DAY 07 · SERVING CAPSTONE

Ship the local model like other people can use it.

The Week 2 capstone is a real serving shape: model server, concurrent requests, benchmark numbers, and a graph that explains what your DGX Spark can handle.

Core idea

The goal is not another chat demo. The goal is a service you can reason about: Qwen3 7B behind vLLM, load tests, aggregate throughput, latency under concurrency, and a clean explanation of the limits.

Why it matters

This is the moment the box becomes infrastructure. You stop saying “I can run a model” and start saying “I can serve users.”

The picture

The shape to keep in your head for Capstone — Serve a Real Model.

The acceptance test

By the end of the capstone, you want three artifacts: a running local endpoint, a small benchmark log, and a short interpretation of what the numbers mean.

The endpoint proves the model serves. The benchmark proves it survives concurrency. The interpretation proves you understand the system instead of just running commands.

What to deploy

Use Qwen3 7B because it is small enough to serve comfortably and real enough to expose serving behavior. The model choice is less important than the service envelope: prompt size, output length, concurrency, time-to-first-token, throughput, and failure mode.

You can swap the model later. The serving discipline stays.

What “done” feels like

You should be able to say: at this concurrency and output length, my DGX Spark feels safe; above this point, latency climbs or memory pressure appears. That sentence is more valuable than a single hero screenshot.

The capstone story

You are building the smallest honest version of production serving: a model behind an API, multiple users hitting it at once, measurements that separate server capacity from user experience, and a written service envelope.

The point is not to pretend your desk is a hyperscaler. The point is to understand the same shape at human scale. Queue, scheduler, memory, GPU, metrics, tradeoffs. That is the whole game in miniature.

Run it in passes

Pass 1: one request, just to prove the endpoint and model are alive.
Pass 2: five concurrent requests, to see batching start to matter.
Pass 3: twenty concurrent requests, to expose queueing and tail latency.
Pass 4: one long-context case, to see KV-cache pressure show up.
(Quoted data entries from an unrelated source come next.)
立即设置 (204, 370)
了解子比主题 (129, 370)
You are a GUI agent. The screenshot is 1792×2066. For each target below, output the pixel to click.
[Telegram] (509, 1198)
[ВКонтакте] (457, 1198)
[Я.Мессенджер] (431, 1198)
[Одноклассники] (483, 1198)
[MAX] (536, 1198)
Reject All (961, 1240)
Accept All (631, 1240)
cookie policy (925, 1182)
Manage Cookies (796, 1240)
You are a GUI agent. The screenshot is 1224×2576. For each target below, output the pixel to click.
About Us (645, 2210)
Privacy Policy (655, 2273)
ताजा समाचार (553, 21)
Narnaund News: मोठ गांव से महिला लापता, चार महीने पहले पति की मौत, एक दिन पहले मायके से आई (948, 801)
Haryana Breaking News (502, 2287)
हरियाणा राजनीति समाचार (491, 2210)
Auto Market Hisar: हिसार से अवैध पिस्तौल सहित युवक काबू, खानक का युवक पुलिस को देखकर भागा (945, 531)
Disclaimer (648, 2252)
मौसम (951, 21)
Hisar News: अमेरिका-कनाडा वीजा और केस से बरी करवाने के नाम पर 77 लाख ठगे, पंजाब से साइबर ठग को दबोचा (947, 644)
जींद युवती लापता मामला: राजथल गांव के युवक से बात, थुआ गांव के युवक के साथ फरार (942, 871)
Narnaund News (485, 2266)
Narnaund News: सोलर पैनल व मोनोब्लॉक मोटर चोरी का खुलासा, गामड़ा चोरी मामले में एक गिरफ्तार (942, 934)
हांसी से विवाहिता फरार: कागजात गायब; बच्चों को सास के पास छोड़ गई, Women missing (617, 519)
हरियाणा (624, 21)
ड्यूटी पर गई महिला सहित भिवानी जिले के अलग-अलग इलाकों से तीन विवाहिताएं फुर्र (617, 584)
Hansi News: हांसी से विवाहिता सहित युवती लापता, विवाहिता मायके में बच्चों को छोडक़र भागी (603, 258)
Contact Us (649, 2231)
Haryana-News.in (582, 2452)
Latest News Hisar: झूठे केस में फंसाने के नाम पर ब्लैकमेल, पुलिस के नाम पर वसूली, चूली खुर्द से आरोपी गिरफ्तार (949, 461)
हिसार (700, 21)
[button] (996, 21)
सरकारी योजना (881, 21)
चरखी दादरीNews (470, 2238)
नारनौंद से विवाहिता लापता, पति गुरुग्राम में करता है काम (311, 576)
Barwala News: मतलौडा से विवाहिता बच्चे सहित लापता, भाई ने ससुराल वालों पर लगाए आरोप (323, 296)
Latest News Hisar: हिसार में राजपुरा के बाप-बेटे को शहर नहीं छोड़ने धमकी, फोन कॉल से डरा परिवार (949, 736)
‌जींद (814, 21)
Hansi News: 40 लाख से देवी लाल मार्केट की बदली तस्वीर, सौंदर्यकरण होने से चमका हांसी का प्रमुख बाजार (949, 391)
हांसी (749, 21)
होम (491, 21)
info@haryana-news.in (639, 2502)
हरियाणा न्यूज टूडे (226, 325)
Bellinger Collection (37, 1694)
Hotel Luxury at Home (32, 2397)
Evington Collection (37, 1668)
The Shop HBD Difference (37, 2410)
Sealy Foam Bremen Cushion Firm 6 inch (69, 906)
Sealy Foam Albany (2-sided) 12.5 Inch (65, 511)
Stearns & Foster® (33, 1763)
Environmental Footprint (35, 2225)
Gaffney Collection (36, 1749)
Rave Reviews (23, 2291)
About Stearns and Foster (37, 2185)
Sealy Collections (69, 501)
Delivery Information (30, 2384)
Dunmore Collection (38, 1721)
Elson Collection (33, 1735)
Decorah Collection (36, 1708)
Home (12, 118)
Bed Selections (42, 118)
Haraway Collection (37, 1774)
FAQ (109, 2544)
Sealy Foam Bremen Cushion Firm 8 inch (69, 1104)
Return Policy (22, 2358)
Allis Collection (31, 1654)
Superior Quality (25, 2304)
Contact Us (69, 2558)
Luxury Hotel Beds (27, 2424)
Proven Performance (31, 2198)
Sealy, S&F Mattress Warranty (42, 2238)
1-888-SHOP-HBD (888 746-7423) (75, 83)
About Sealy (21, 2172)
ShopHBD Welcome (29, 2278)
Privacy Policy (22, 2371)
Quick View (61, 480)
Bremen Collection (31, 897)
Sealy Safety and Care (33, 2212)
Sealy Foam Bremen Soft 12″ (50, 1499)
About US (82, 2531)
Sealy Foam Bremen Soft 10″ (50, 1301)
What to publish to yourself

Finish with a small table and one paragraph: concurrency, aggregate tokens/sec, p50 TTFT, p95 total latency, error count, and what broke first. That artifact is the real deliverable because it turns a pile of commands into operational judgment.

Vocabulary to keep

Endpoint

A local API that accepts chat/completion requests.

Load test

Concurrent traffic that resembles users.

Metrics

TTFT, total latency, tokens/sec, errors.

Envelope

The safe operating range for your hardware.

Hands-on direction

A good capstone result is not “the model answered.” It is “the model served 20 concurrent users with acceptable latency, and here is where it started to bend.”

Capstone checklist

[ ] Start model server
[ ] Send one request
[ ] Send 5 concurrent requests
[ ] Send 20 concurrent requests
[ ] Record TTFT, total latency, output tokens
[ ] Write the service envelope in plain English

A model on your desk is a toy until you can describe its service envelope.